A summer filled with rain and very few dry days is being blamed for a black house fly infestation in parts of Perry County.
“Some farmers spread some manure and that manure got wet or was wet, and the flies came in and bred in the wet manure,” Dr. Gregory Martin of Penn State Extension said, adding that flies normally breed in manure but a lack of drying has amplified the problem.
“That drying phase is a very, very important phase in the fact that it halts any fly breeding from taking place simply because the manure gets so dry. The fly can no longer lay eggs into that manure.”
Brenda Forney lives with the problem from the moment she wakes up.
“It’s an everyday thing. As soon as you open up your door, 10, 20 flies. I mean, you’re trying to wave your hands to keep them out,” she said, gesturing in the air. “You can’t even enjoy yourself. It’s terrible. You can’t sit out here. You can’t have a drink. You can’t grill out. You can’t have food.”

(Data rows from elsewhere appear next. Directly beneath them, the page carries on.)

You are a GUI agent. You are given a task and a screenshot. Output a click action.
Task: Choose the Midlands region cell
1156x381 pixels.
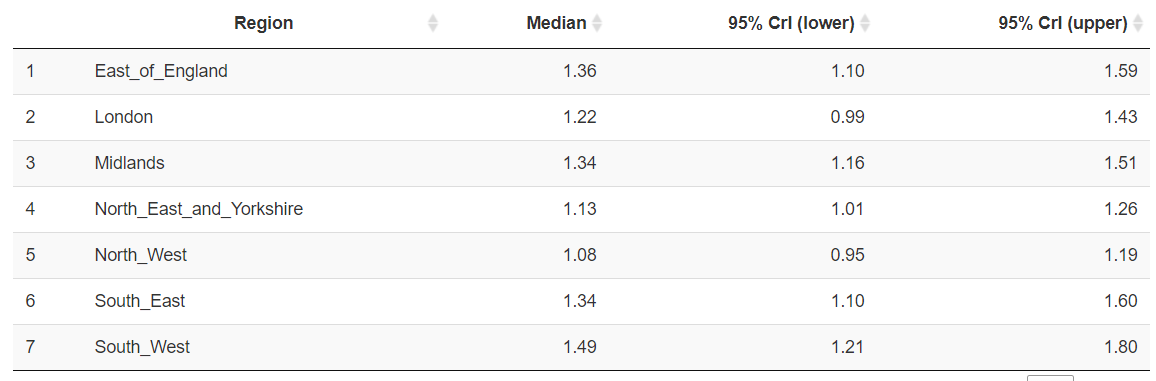click(x=130, y=163)
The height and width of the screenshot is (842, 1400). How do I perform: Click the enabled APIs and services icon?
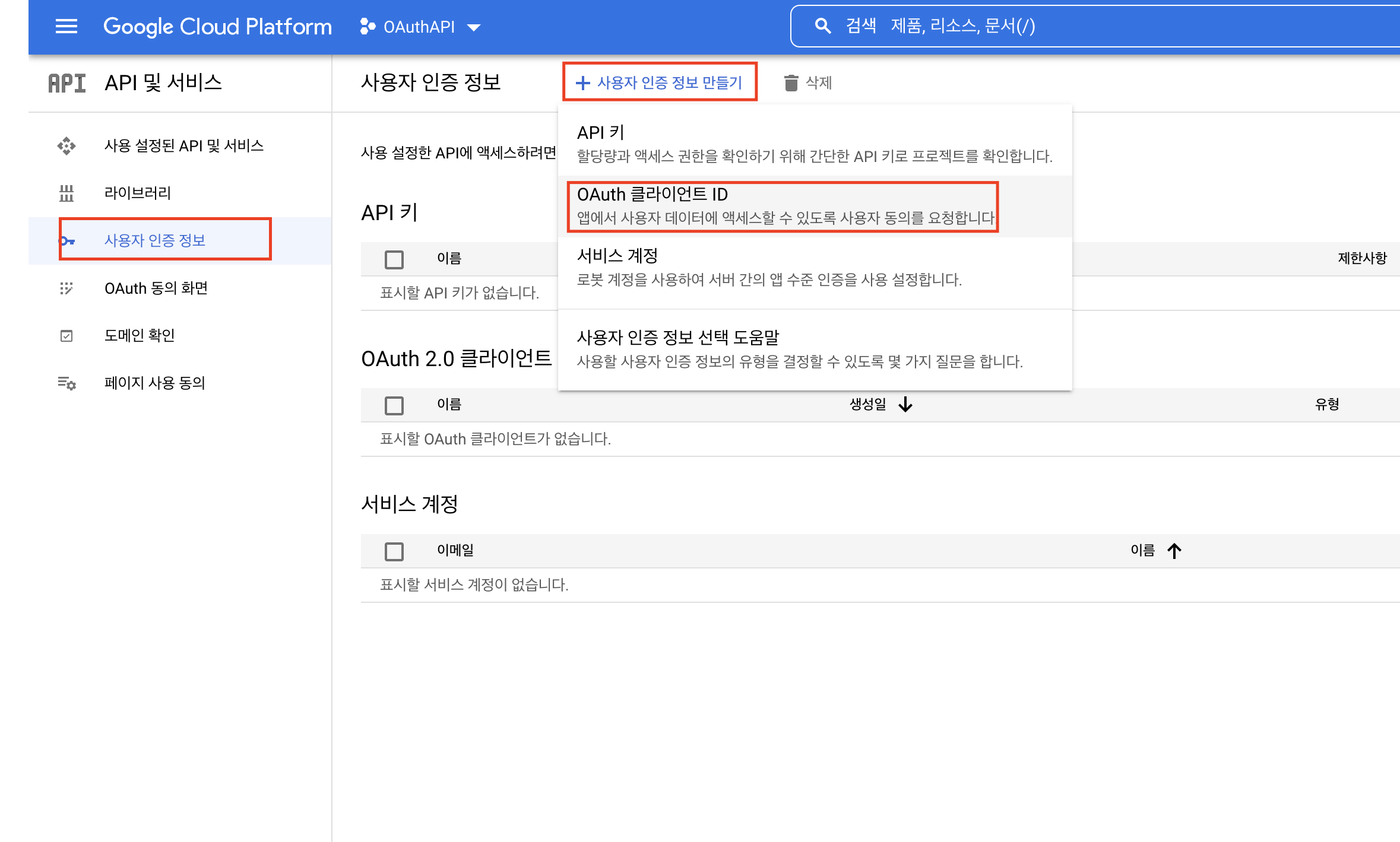pos(66,146)
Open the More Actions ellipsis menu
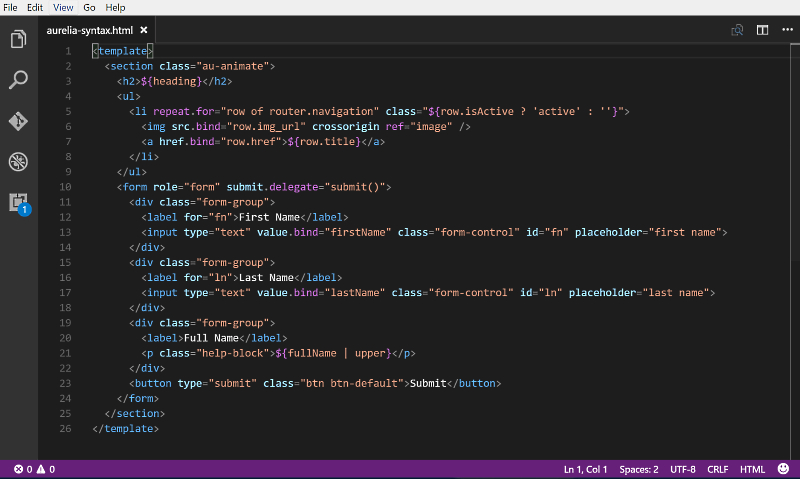The height and width of the screenshot is (479, 800). click(x=785, y=30)
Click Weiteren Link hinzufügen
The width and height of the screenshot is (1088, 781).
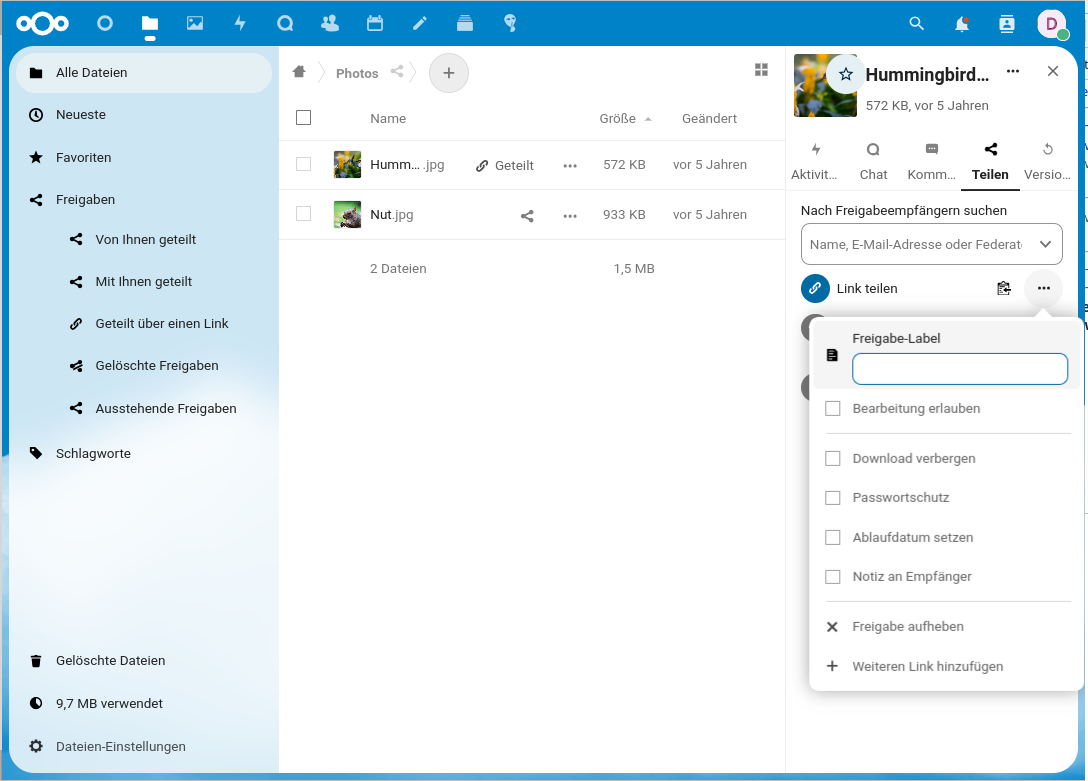click(x=927, y=666)
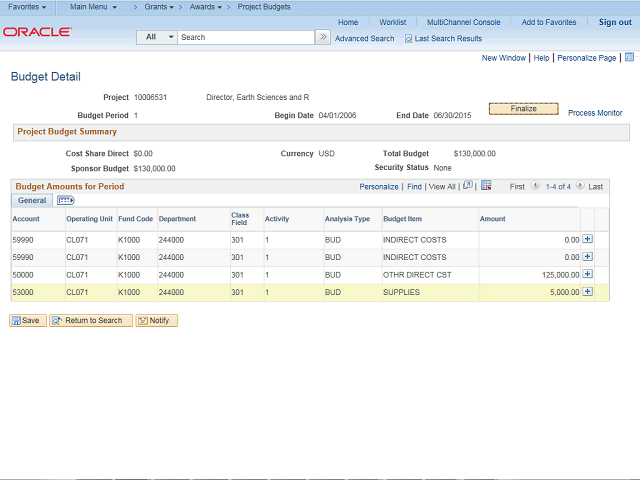
Task: Click the search go arrow button
Action: [323, 37]
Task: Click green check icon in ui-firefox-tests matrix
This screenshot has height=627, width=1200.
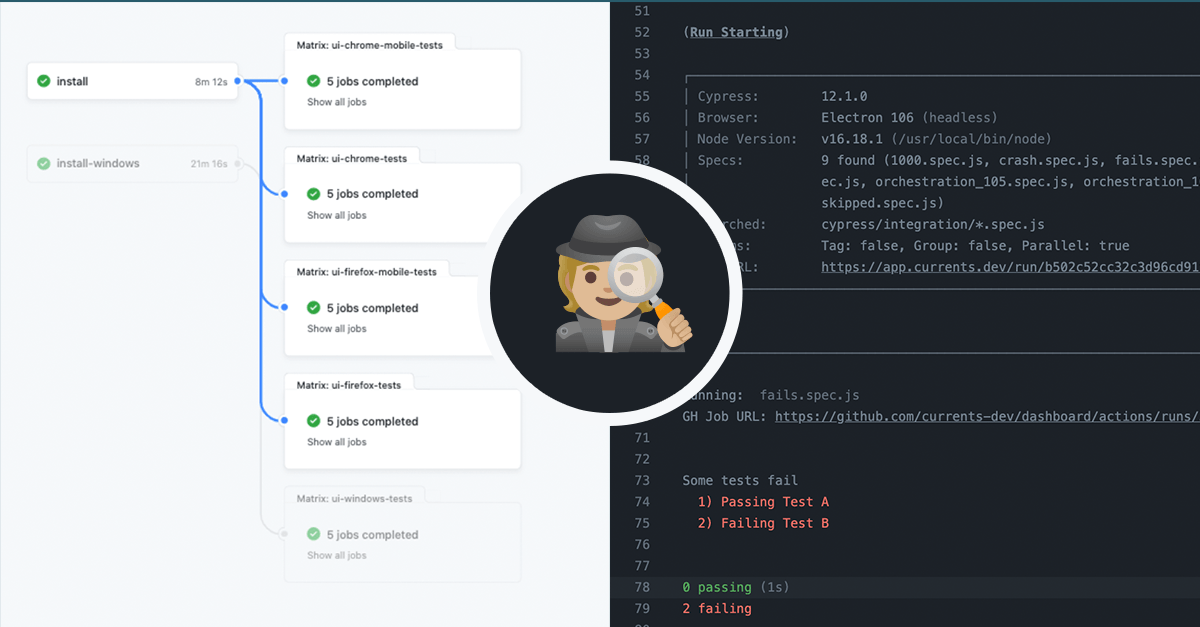Action: [313, 421]
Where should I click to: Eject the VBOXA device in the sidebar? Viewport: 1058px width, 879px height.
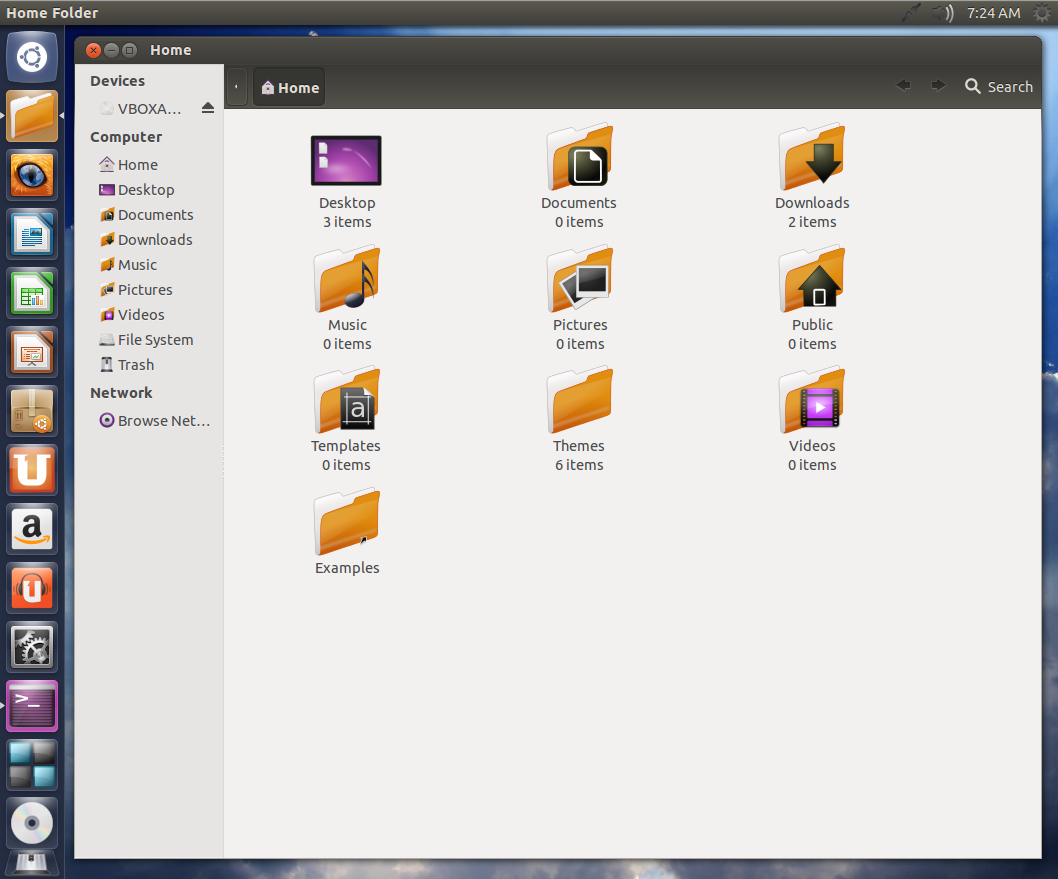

Forney’s window sills and screen doors are constantly buzzing with masses of black flies. Traps inside and outside her home fill up and need to be replaced in just hours.
She doesn’t blame the farmers and says her family is used to some flies on their property, which is right near several fields, but she says what is happening now has never happened before.
“We want to enjoy the summer, but you can’t,” she said.
Martin says flies are more attracted to wood than to harder materials like brick or concrete. He adds that if you have a garage, keep it closed; flies often seek refuge in areas with large volumes of air to either cool off or heat up, depending on the weather.